Barnum’s memoir feels like one of those postmodernist documents in which the self is an empty category inhabiting an empire of signs without substance, a superfluous text that has interest only when read against itself. A rather dull and ill-written primer on selling shoddy goods—though it sold 160,000 copies—its residual interest mostly resides in the display of his brash showman’s personality, an egg from which many monsters have hatched.

Reading him, one is likely to think of the latest untalented celebrity lifted up to Olympus via the hype machine and then dropped down to ground level without a parachute or sled. The game of whatever happened to so-and-so is fun to play as long as you’re not part of the publicity machine at the production end. There, the dupes end up contaminated with, in James Agee’s deathless phrase, “the obsessed narcissistic arrogance of the once adored and long forgotten,” like Norma Desmond subsisting on forged fan letters in a desolate manor at 10086 Sunset Boulevard. What is less fun to consider are the ways in which show business of the Barnum variety has managed to invade ordinary life.

Television, of course, is the playground of present-day Barnum freaks, where plain citizens can be snatched out of the crowd, put in the spotlight, and cued up to sing or dance, as in American Idol. Self-destructive “superstars” in the Andy Warhol sense litter the pages of our weekly magazines addicted to celebrity. But political advertisements, in particular, seem to be the new repository of magical thinking. Candidates with little or no administrative experience and no knowledge of facts on the ground (and who therefore avoid “mainstream” news conferences) are presented as brilliant problem solvers or as saviors. You have to have nerves of steel, along with steely Zen detachment, to avoid expectations aroused by contemporary omnipresent, hyperinflated rhetoric. What are our political figures if not openly show-business personalities? Who looks better on TV, Harry Reid or Sarah Palin?

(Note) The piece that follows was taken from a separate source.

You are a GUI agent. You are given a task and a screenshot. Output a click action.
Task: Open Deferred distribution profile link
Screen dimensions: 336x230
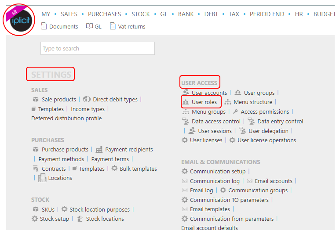tap(66, 119)
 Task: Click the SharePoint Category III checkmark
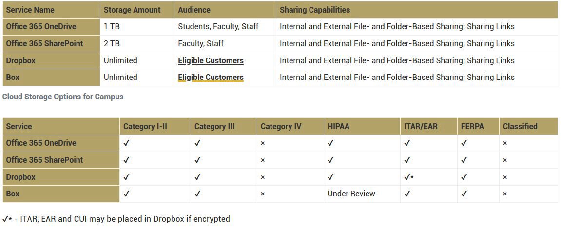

In a world ruled by advertising and by the con men who construct the game and plant the shills, even a war (no, especially a war) can be sold to the public through flimflam. It doesn’t matter if the enemy’s weapons of mass destruction are as real as the ornithorhynchus. America has turned into a magic kingdom of synthetic wonders whose visionary plastic is brought to you courtesy of Industrial Light and Magic. Imagine P.T. Barnum as president of the United States, as leader of the free world. Not much is required for the task. Then imagine the consequences among the electorate: cynicism and, above all else, rage.